1Turbomachinery Performance and Flow Research Laboratory, Department of Mechanical Engineering, Texas A&M University, College Station, Texas, USA
2Turbomachinery Performance and Flow Research Laboratory, Department of Mechanical Engineering, Texas A&M University, College Station, TX 77843-3123, USA

Copyright © 2003 Hindawi Publishing Corporation. This is an open access article distributed under the Creative Commons Attribution License, which permits unrestricted use, distribution, and reproduction in any medium, provided the original work is properly cited.

Abstract

This two-part article presents recent advances in boundary layer research that deal with the unsteady boundary layer transition modeling and its validation. A new unsteady boundary layer transition model was developed based on a universal unsteady intermittency function. It accounts for the effects of periodic unsteady wake flow on the boundary layer transition. To establish the transition model, an inductive approach was implemented; the approach was based on the results of comprehensive experimental and theoretical studies of unsteady wake flow and unsteady boundary layer flow.

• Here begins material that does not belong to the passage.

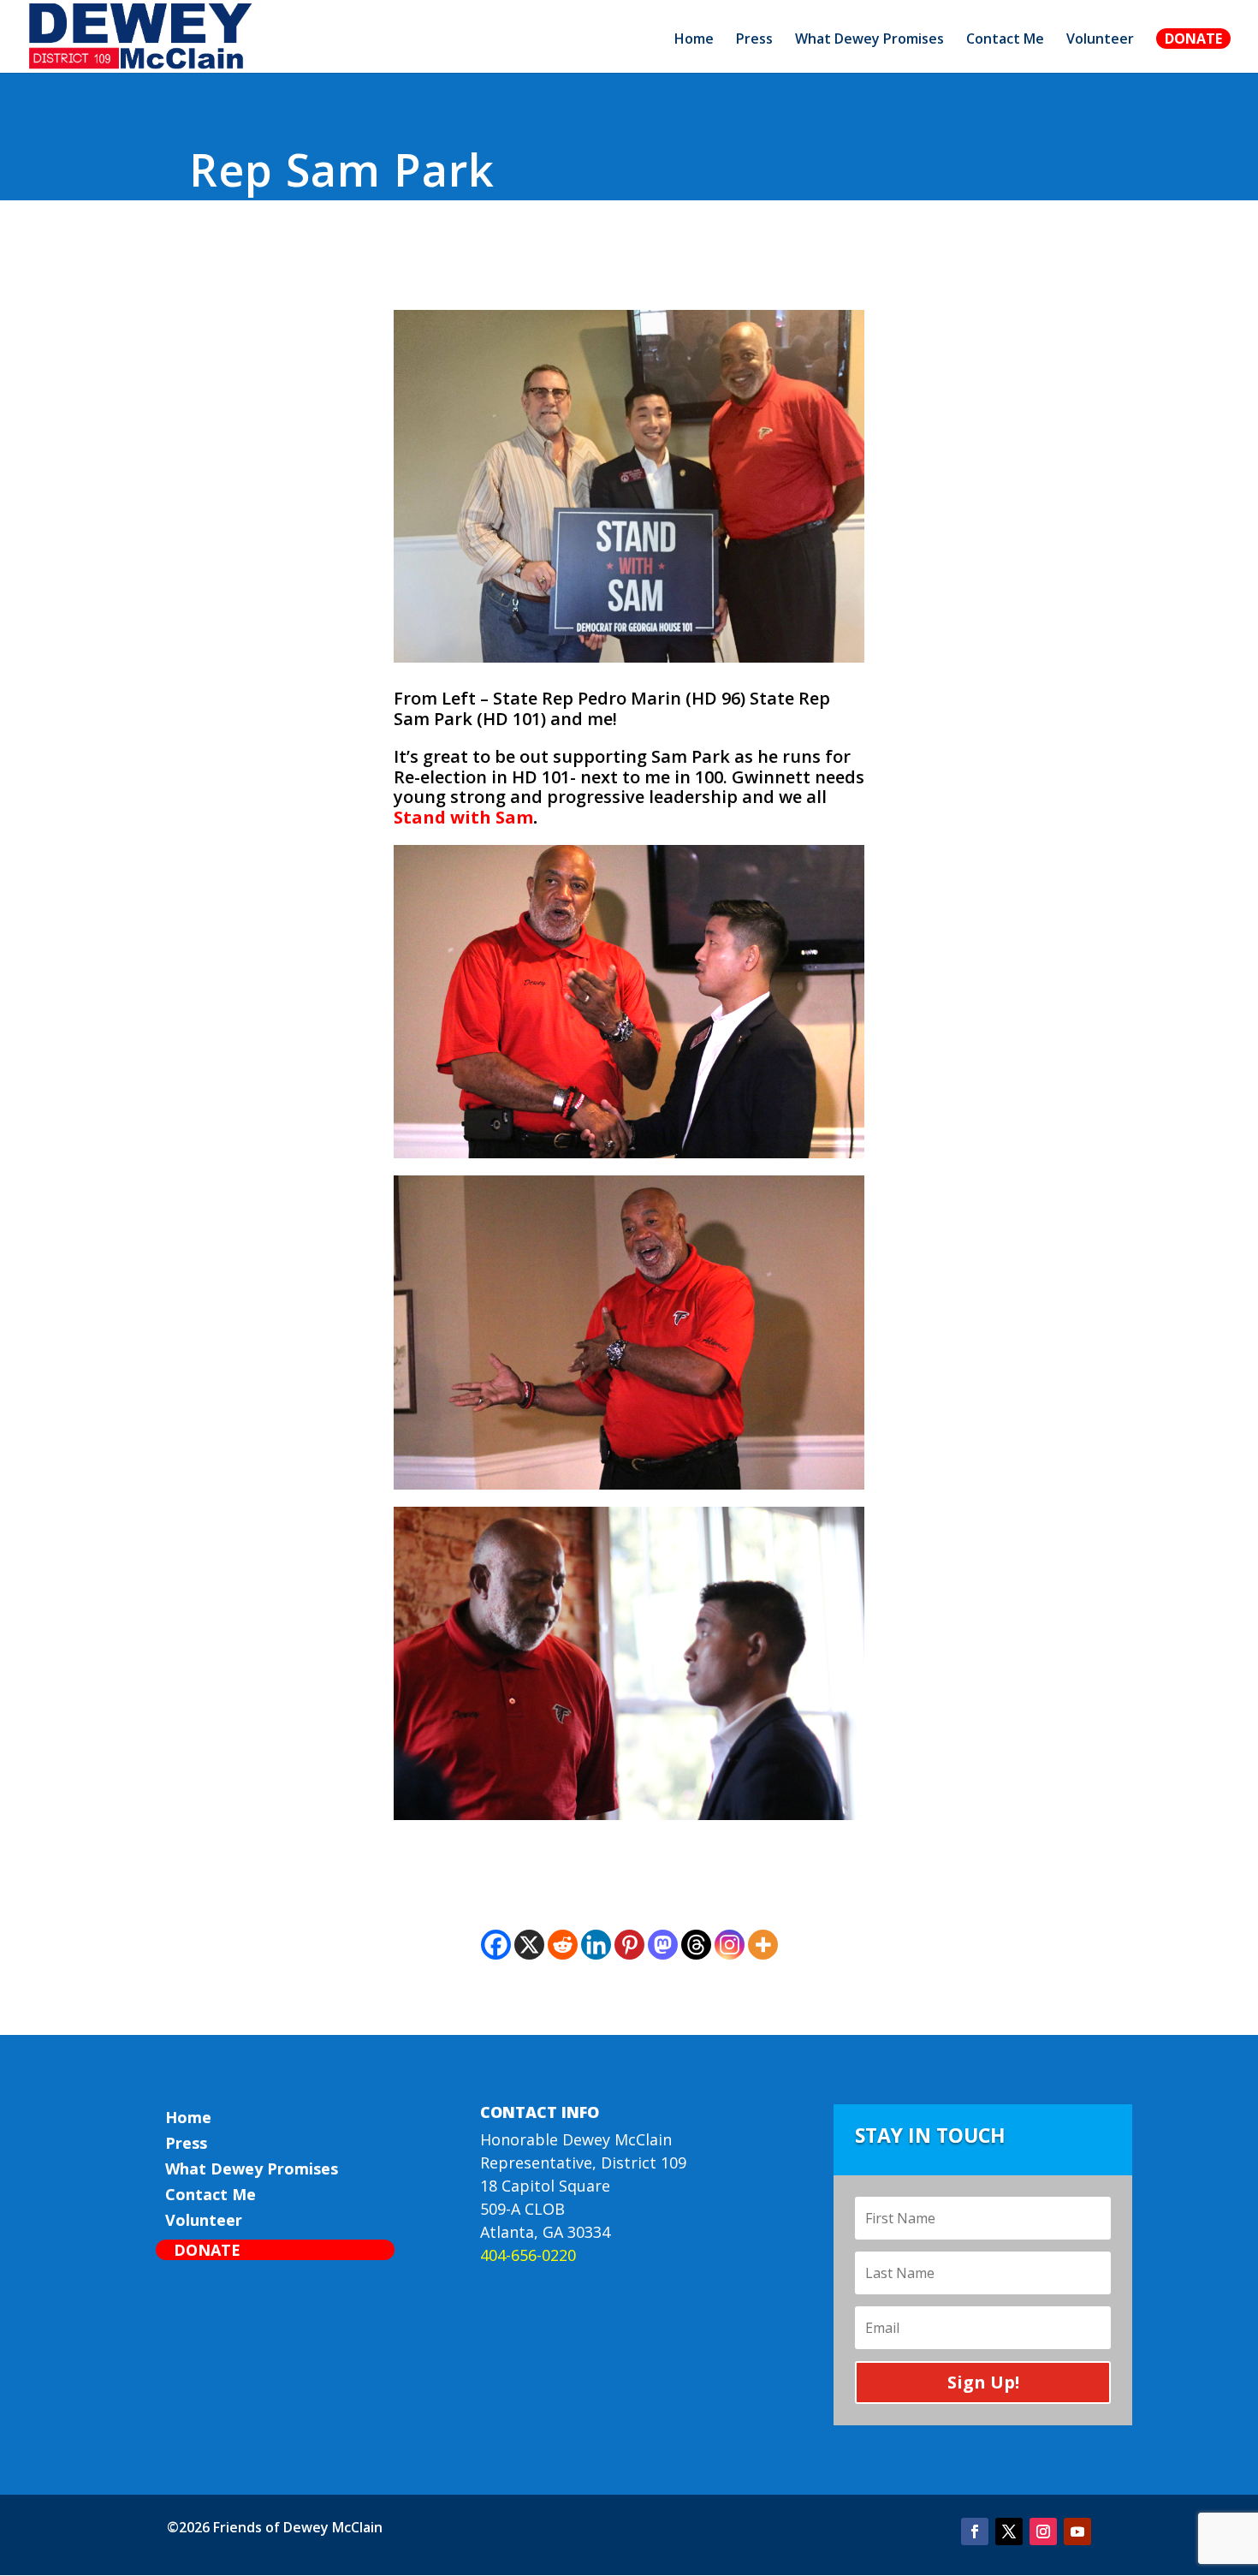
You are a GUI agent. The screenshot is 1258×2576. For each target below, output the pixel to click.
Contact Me (1005, 40)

The experiments were performed on a curved plate at a zero streamwise pressure gradient under a periodic unsteady wake flow, where the frequency of the periodic unsteady flow was varied. To validate the model, systematic experimental investigations were performed on the suction and pressure surfaces of turbine blades integrated into a high-subsonic cascade test facility, which was designed for unsteady boundary layer investigations. The analysis of the experiment's results and comparison with the model's prediction confirm the validity of the model and its ability to predict accurately the unsteady boundary layer transition.